[Text section start]

It happened during the World Trade Organization (WTO) summit in January. San Jose-based Conxion Inc., which hosted the WTO server, was hit by a denial-of-service attack launched by the Electrohippies (E-hippies), a U.K.-based online activist group.

Conxion traced the IP trail directly back to the E-hippies server and read postings encouraging E-hippies to mail-bomb the WTO. Instead of dropping those incoming packets at the router like most companies do to stop denial-of-service attacks, Conxion volleyed them back at the E-hippies server, swamping it for several hours. Conxion was so proud of its defensive tactics that it issued a press release.

Chris Malinowski, the recently retired lieutenant commander of the New York Police Department's Computer Crime Squad, says "returning mail to sender" doesn't constitute a crime. But many information technology professionals say they wouldn't risk taking such an action, even if they had explicit proof of the source of the attack.

The chief concern is accidentally slamming innocent sites through which hackers have routed their attacks to conceal their tracks.

"My fear scenario is that U.S. government agencies [involved in information warfare] will build in react capabilities," says John Pescatore, an analyst at Gartner Group Inc. in Stamford, Conn. "A smart hacker will launch a [denial-of-service] attack using those agencies' IP addresses, and they all start attacking each other. The worst case is Amazon shoots eBay who shoots the IRS who shoots Cisco who shoots . . ."

Another concern is liability.

[Text section end]
[Material provided start]

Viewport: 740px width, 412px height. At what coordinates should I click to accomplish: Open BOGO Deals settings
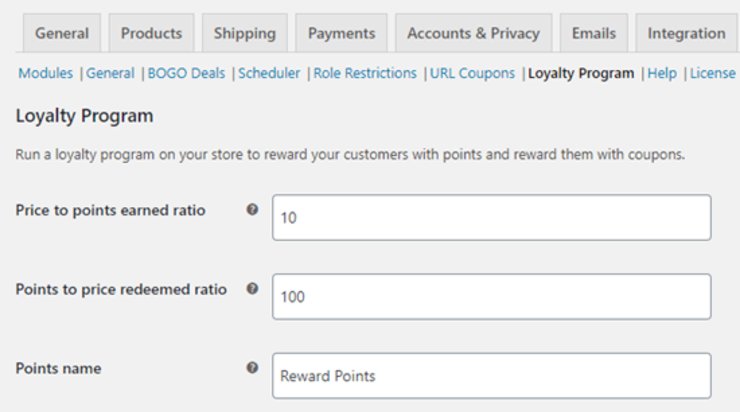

[Material provided end]

**Problem:** Continue the article about Conxion's counterattack on the E-hippies, starting after its last sentence.

**The response:**
"Launching a counterattack is very difficult because of all the liability issues that come up," says Pete van de Gohm, director of information asset protection at Enron Energy Services Inc. in Houston. "Like, what if the attack comes from a boundary outside the United States and I act against it? Does that constitute an act of war?"

Richard Power, an editor at the San Francisco-based Computer Security Institute, says most company executives with fiduciary responsibilities to their stockholders, government regulators and attorneys would never expose themselves to civil and criminal charges by allowing counterattacks.

Although no hot information war has broken out yet, there are clear indicators in the vendor and IT communities that IT security is shifting beyond passive firewall protection to a more active defense.

"I'm not sure about fighting back in terms of [counterattacking], but in terms of defending yourself, we're just beginning to scrape the surface of defensive measures and tools," says Ruth Lestina, a specialist in information security at Predictive Systems Inc., a New York-based systems integrator.

Defensive Tactics

Tool vendors are beginning to push hacker traps and tracers. Network Ice Inc., Recourse Technologies Inc. and Network Flight Recorder Inc. (NFR) all market IP tracking tools that can trace the route of an attack. They also offer decoy network boxes (fondly referred to as "honey pots") that identify an attack and limit it to a punching-bag server that looks like the larger network but isn't connected to it.

In addition, some Linux products, as well as the FreeBSD open-source Unix variant, ship with full bags of hacking tools, including Trojan horses (hidden executable programs) and port scanners that can be used to trace the techniques and footprints of the hackers involved in an attack.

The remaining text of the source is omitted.